Issue
You need to rebuild a corrupted UNIQUE index, in which the UNIQUE constraint may have been violated.
Resolution
How do I know if the UNIQUE constraint on my index has been violated?
The simplest way to determine whether this has occured is to attempt to rebuild the index normally. There are two approaches:
-
For smaller indexes, or if it's possible to schedule downtime, using the
REINDEX
approach described in this article: https://help.heroku.com/RKRZV2NO/how-do-i-fix-a-corrupted-index -
For larger indexes where REINDEX might take long enough to cause downtime, it's possible to use the approach described in this article to create a replacement index
CONCURRENTLY
: https://help.heroku.com/H3LU3G7Z/how-do-i-rebuild-a-non-unique-corrupted-index
The procedure described below is only necessary if rebuilding a UNIQUE index fails due to an error about a duplicate key.
How do I rebuild a Unique Index if there are duplicate rows?
If the uniqueness constraint has been violated you will be unable to use REINDEX
. Due to this constraint, resolving corruption involves manual intervention.
The general methodology will be to create two new tables. One table, without a uniqueness constraint, to house the corrupted data. Another table to house the duplicates as they are found.
Note that the approach described below will consume at least as much additional disk space as the original table occupied, and for large tables may take some time to carry out during which there will be a lot of disk IO.
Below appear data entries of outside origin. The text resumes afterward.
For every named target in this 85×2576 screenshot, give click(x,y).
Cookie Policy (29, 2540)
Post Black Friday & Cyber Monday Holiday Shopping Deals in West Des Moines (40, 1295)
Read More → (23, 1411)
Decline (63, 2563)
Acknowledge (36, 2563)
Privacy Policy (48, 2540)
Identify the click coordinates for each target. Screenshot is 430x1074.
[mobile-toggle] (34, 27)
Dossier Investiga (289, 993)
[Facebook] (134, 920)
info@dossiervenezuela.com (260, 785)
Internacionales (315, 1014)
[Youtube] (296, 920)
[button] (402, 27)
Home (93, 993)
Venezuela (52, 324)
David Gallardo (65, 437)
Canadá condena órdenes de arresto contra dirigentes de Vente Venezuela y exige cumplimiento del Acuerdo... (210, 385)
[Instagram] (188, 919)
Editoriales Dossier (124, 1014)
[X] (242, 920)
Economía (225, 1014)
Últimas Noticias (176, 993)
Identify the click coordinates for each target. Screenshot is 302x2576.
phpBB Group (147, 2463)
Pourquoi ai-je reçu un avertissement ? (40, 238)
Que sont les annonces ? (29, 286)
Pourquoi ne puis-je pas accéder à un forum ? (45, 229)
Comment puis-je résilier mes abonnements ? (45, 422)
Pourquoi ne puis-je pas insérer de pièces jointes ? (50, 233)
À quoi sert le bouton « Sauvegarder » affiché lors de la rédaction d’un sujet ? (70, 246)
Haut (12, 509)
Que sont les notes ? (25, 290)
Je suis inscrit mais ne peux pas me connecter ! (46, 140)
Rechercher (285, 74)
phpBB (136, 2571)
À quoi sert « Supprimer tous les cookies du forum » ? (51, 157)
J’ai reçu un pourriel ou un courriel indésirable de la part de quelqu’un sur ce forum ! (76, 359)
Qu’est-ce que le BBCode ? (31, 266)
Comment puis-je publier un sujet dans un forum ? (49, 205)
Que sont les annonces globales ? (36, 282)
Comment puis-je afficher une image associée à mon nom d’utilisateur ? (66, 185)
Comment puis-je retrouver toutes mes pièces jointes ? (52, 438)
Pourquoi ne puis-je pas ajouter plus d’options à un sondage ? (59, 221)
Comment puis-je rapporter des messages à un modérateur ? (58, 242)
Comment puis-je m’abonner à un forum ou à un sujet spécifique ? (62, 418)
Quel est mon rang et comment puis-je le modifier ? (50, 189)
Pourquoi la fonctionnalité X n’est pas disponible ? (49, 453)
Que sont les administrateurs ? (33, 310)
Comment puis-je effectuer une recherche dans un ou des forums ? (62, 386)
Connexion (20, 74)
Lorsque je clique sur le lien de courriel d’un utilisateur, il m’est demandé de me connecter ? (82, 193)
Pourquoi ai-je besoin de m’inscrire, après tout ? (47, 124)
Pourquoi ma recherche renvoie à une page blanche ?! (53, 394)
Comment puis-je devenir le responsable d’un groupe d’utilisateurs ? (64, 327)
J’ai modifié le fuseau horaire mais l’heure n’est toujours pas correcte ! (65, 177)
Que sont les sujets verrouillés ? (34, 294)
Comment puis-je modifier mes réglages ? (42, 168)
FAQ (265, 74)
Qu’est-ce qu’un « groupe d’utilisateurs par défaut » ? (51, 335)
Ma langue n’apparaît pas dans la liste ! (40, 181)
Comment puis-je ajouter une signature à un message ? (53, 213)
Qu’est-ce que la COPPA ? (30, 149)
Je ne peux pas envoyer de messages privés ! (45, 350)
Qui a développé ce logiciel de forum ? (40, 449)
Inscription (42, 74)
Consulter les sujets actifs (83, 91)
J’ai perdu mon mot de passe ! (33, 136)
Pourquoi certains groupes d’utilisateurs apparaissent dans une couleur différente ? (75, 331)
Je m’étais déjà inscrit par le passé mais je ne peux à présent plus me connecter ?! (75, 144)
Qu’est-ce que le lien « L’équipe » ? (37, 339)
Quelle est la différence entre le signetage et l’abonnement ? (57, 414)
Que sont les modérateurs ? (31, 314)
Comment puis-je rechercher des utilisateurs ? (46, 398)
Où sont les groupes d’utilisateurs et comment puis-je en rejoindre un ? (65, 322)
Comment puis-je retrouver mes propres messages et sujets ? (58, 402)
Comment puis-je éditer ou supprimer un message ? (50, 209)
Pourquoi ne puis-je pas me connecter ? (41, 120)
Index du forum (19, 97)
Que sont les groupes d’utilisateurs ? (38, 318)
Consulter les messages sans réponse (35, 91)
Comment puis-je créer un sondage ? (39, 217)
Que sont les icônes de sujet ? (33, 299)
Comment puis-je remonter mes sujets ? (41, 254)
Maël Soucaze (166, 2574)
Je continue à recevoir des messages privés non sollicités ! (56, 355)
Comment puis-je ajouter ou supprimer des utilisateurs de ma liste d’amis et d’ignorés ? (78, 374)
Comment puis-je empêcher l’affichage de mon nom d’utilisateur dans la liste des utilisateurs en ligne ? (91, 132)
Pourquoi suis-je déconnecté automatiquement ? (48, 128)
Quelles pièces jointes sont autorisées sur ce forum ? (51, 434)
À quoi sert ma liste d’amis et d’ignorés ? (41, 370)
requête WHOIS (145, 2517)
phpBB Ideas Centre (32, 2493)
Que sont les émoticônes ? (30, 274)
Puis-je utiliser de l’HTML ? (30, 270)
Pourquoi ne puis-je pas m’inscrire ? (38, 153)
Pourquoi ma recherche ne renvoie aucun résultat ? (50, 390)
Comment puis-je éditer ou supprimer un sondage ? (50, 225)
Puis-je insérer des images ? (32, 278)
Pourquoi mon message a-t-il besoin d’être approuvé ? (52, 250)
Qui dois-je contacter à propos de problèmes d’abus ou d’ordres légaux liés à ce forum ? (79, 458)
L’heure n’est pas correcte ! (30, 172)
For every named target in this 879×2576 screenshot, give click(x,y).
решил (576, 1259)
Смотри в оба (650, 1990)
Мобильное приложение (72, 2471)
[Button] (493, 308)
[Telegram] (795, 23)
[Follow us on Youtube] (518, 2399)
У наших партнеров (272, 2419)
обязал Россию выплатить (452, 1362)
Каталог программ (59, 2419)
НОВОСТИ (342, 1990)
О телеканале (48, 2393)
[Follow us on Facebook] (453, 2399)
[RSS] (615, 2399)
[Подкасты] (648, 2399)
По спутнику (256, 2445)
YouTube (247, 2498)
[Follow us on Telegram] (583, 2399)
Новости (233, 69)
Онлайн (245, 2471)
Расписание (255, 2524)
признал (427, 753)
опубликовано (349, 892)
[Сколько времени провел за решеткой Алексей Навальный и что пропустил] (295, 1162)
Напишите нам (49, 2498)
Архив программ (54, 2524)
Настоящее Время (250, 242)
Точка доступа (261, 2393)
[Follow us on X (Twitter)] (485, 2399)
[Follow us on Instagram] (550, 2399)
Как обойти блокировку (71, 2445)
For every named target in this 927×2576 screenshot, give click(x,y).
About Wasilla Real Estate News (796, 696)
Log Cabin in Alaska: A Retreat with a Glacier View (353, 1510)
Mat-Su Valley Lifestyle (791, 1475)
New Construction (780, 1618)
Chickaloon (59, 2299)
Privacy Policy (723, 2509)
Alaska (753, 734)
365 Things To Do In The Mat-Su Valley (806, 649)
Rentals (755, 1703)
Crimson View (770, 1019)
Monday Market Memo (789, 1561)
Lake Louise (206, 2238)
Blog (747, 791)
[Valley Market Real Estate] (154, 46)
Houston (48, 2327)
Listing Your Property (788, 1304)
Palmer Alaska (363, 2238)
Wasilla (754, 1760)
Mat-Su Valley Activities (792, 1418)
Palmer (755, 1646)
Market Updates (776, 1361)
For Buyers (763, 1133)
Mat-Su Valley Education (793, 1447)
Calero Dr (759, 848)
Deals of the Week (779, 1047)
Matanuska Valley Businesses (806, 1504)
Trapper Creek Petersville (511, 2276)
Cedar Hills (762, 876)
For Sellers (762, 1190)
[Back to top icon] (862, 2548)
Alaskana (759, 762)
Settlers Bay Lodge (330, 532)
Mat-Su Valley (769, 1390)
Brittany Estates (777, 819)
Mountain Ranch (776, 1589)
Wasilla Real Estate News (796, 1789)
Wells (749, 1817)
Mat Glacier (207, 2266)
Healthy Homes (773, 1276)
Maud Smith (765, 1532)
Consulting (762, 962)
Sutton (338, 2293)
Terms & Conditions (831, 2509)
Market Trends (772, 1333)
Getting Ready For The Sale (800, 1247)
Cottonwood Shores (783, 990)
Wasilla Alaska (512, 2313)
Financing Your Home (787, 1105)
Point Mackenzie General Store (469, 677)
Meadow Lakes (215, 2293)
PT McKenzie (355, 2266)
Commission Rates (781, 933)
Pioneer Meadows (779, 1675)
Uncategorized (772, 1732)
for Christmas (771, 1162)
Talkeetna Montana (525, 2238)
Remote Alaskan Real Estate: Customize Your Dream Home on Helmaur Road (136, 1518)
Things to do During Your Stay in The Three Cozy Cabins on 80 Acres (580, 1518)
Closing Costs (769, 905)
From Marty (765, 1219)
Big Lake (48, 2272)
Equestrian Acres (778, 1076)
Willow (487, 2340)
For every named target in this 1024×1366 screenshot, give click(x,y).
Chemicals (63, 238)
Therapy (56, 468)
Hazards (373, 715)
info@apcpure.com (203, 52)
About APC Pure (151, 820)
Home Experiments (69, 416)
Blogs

It's also important to note that writes to the existing table should be avoided during this procedure, otherwise there is a risk that records written to the original table after data is copied to the new table will be lost.
Creating your tables
Create a table to house all affected records:
CREATE TABLE <new_table> AS TABLE <affected_table>;
Create a table to store duplicates:
CREATE TABLE duplicates ( LIKE <affected_table> );
Remove Duplicates
Copy duplicates into duplicates table
INSERT INTO duplicates (SELECT * FROM <new_table> WHERE <id> IN (SELECT <id> FROM <new_table> GROUP BY (<id>) HAVING COUNT(*) > 1));
Delete Duplicates
DELETE from <new_table> WHERE <id> in (SELECT <id> FROM duplicates);
Recreate indexes on
Here you will find all of the indexes on the previous table and recreate them.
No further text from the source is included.